There is a lot of interest in 5G North of the border, and a tremendous amount of curiosity about precisely when and how 5G will roll out, and what it might do to energise and empower the heritage sector to take its offer global, and into new areas such as Augmented Reality.
Those are two of the things I found out on 25 June, when I had a chance to give a talk to Xpo North about the considerable opportunities for Museums, Galleries and Heritage sites as 5G is rolled out.

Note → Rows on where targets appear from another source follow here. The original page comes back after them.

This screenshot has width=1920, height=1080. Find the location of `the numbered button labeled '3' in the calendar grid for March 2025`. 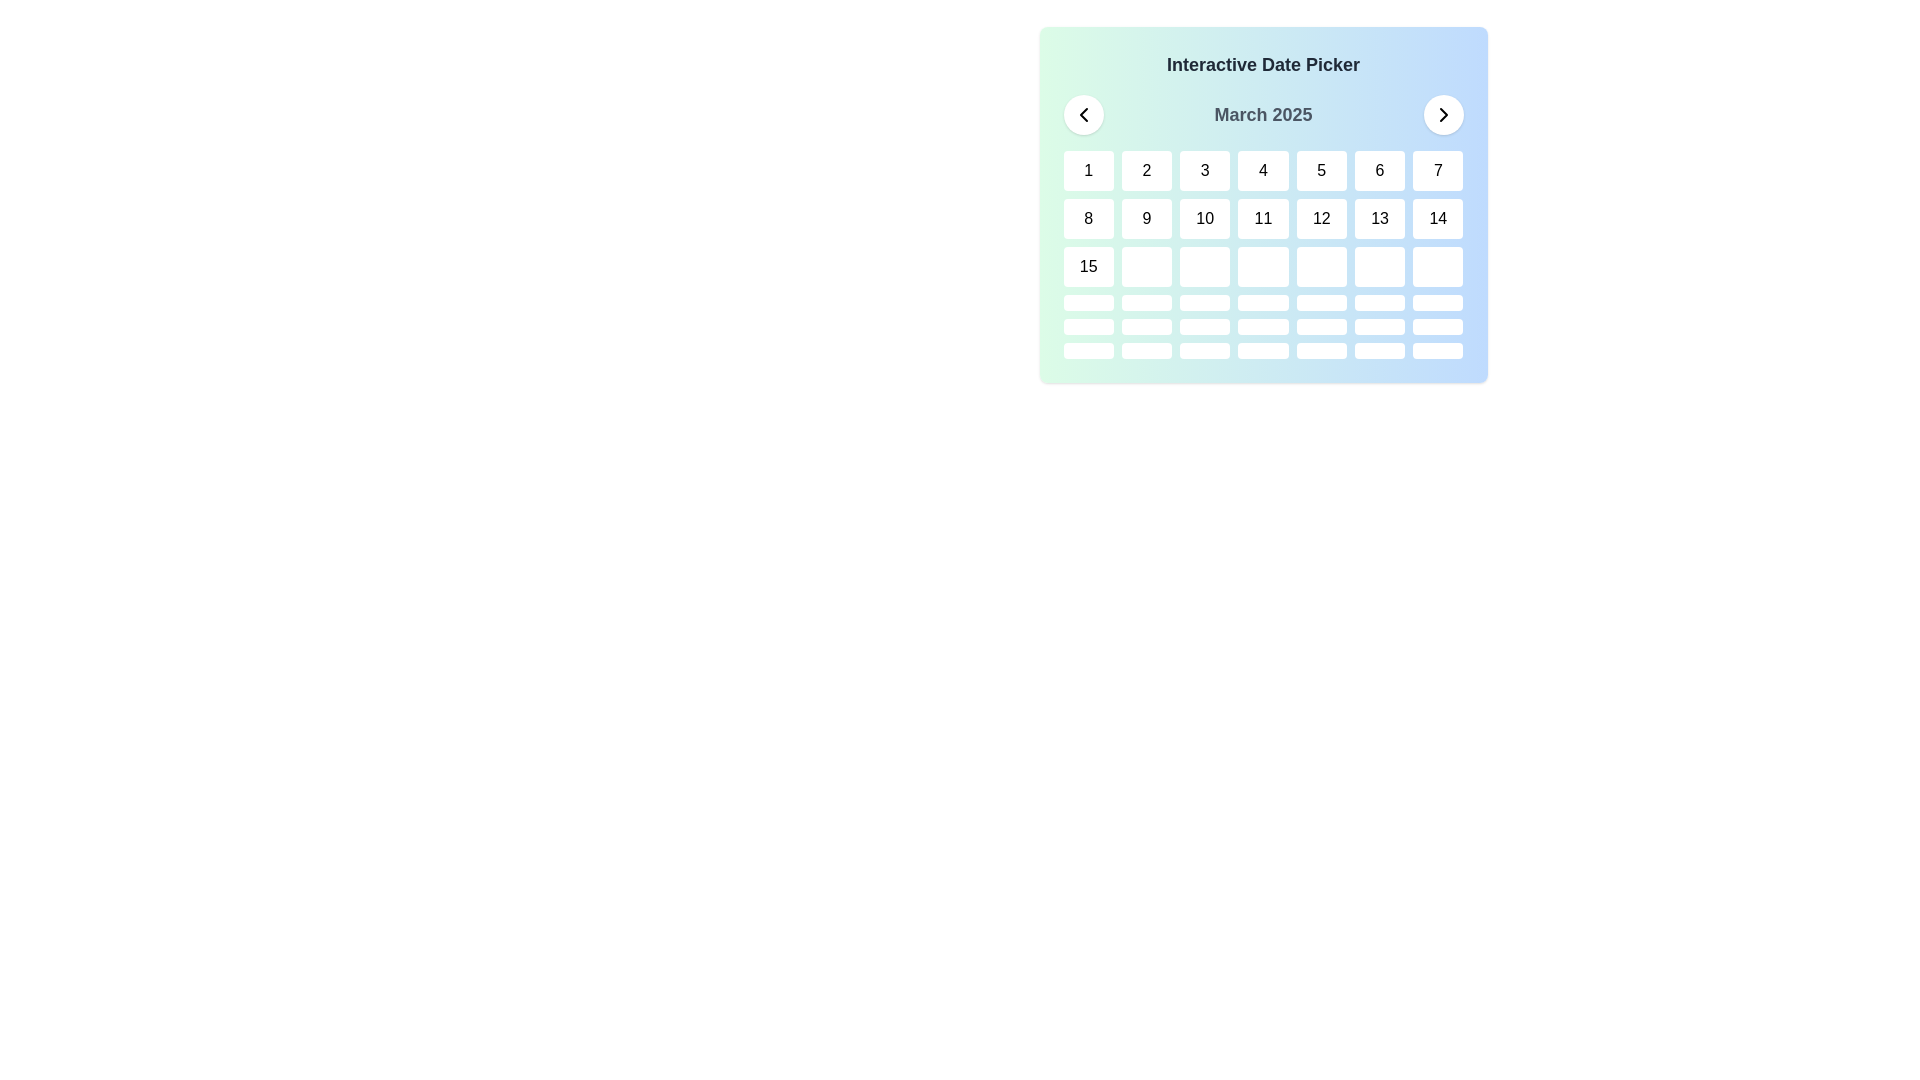

the numbered button labeled '3' in the calendar grid for March 2025 is located at coordinates (1204, 169).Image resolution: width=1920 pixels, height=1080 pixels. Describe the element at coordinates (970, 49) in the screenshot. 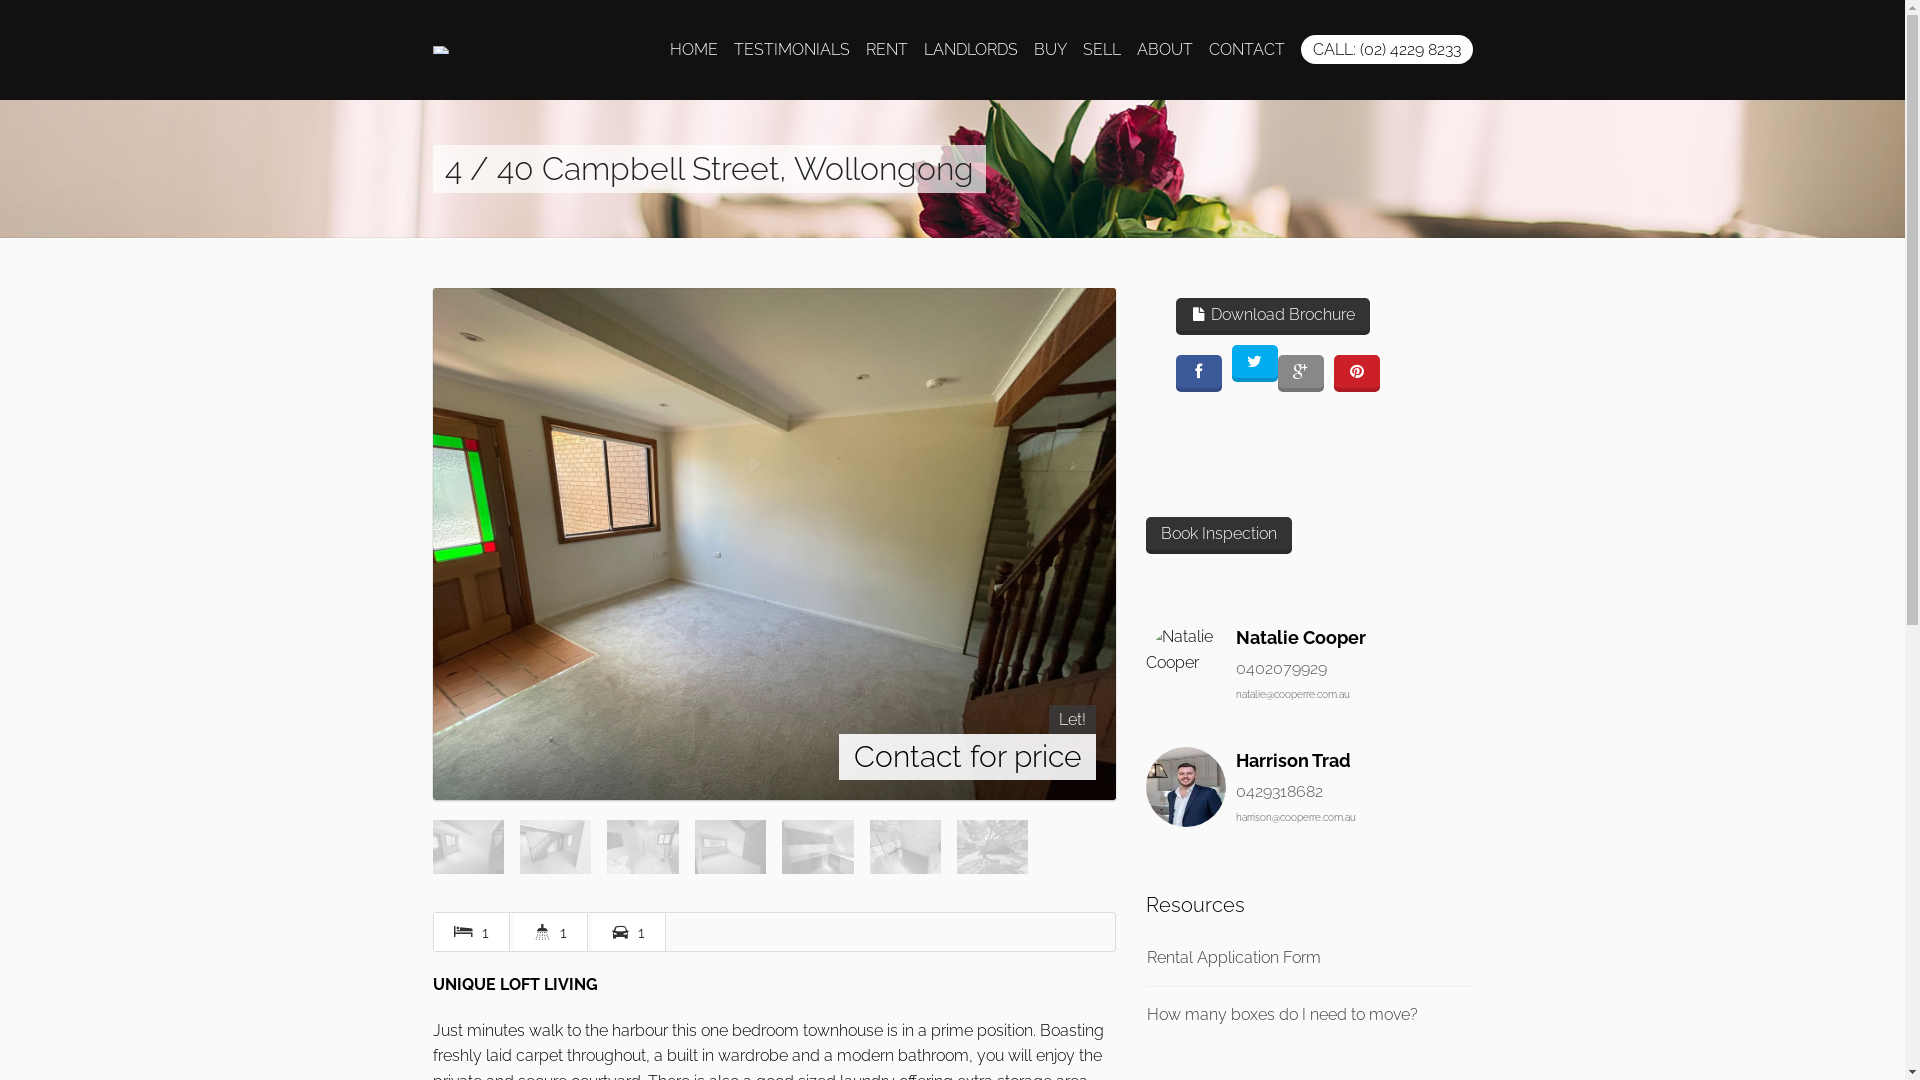

I see `'LANDLORDS'` at that location.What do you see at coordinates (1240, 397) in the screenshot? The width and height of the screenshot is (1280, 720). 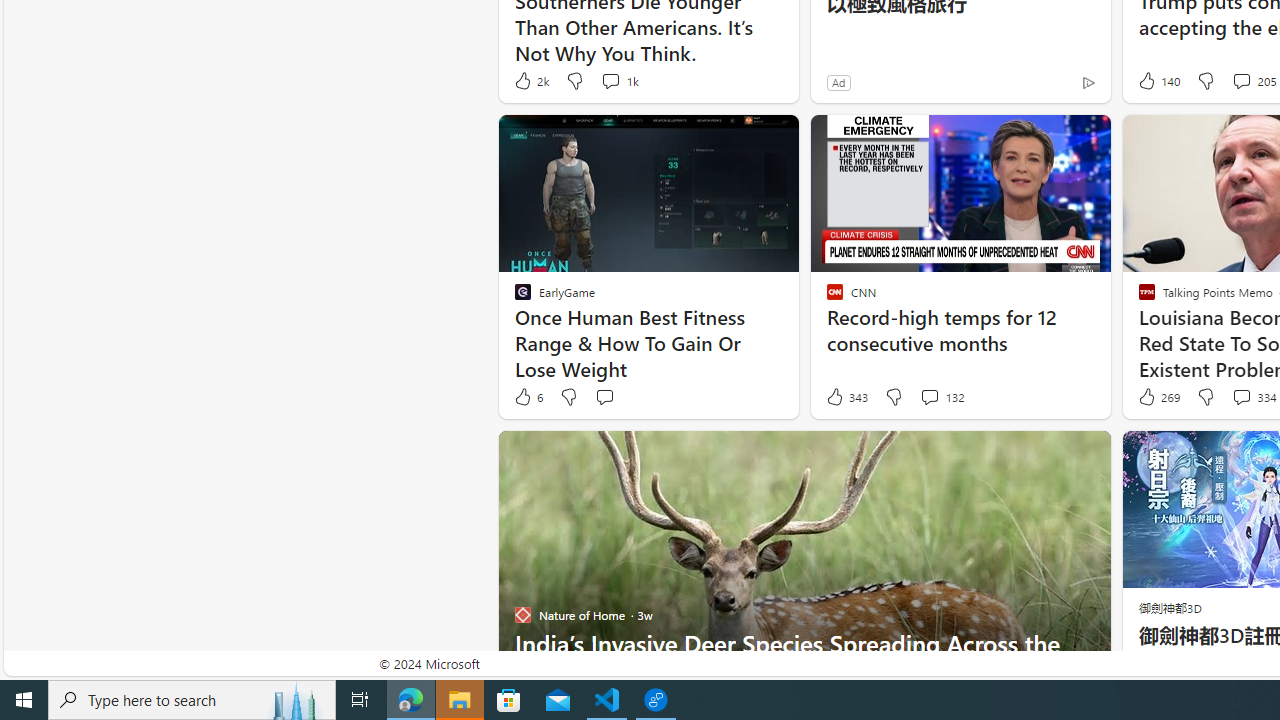 I see `'View comments 334 Comment'` at bounding box center [1240, 397].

Xpo North is Scotland’s major cultural event which usually takes place in Inverness but this year took place on Zoom. Around 1000 people attended, and events ranged from writing to to digital marketing, via many other sectors in between.
My talk focussed on the opportunities with 5G, really picking up on what had emerged from the very successful and well-attended National Gallery event we had run earlier in the year, just prior to the lockdown, and some of the learnings and use cases from that.
Pic: Ed Sheeran music event in Scotland
The session kicked off with a quick guide to what 5G is, including some examples of 5G in action from South Korean museums, and of course one of our own best use-cases, the Bath demonstration project by the BBC and universities.
We then looked specifically at 5G in Scotland, especially the Orkneys projects which revolve around both rural connectivity and culture, and gave a good introduction to the work of the Scotland 5G Centre, which is of course leading the project in Scotland, and working closely with both the DCMS and Scottish Government. They have a tremendous film which is a useful summary of their ambition for 5G in Scotland, which can be accessed on their website and is a useful tool. Finally we also mentioned an upcoming event they had, specifically on any health questions around 5G.
Next we moved on to the technical attributes of 5G, in particularly both the download/upload speeds and the low latency, and the kinds of capabilities that those offer in all sectors, showing examples from the US entertainment industry. And there was a bit of an abbreviated introduction to the organisation of 5G test projects in the UK, what UK5G is and does, and more in that regard, including 5GTT use case trials, such as 5GRIT, Liverpool 5G, 5G Smart Tourism (which includes Bath of course) and AutoAir.
We looked specifically at Scotland, the bandwidth constraints that already exist in rural areas, and to what extent 5G might offer solutions to that, as well as demonstrating via press and video clips how invested the Scottish government, and Nicola Sturgeon specifically, is in the project. There is a useful Deloitte report on the sector which is available online, which shows a best case of up to 160,000 new jobs in Scotland by the 2030s if 5G is rolled out successfully.
Pic: Shot of a Scotand heritage site, taken by Alex Connock
Finally we looked at opportunities specifically in the museums and galleries space, how augmented reality can be integrated with 5G, and what some of the AR and VR demonstrations in sport might show as a way forward for the heritage sector.
Throughout the event, Geoffrey Goodwin from Verizon Studios, also on the UK5G Creative Industries Working Group, made a superb, upbeat and detailed contribution to what the potential for the technology is.
Alex Connock is on the board of UK5G, and a Fellow at the Said Business School, University of Oxford. He has just written a book which reached no. 1 on the Amazon bestseller list in Telecommunications in the UK, titled You’re On Mute: Optimal Online Video Conferencing in Business, Education and Media.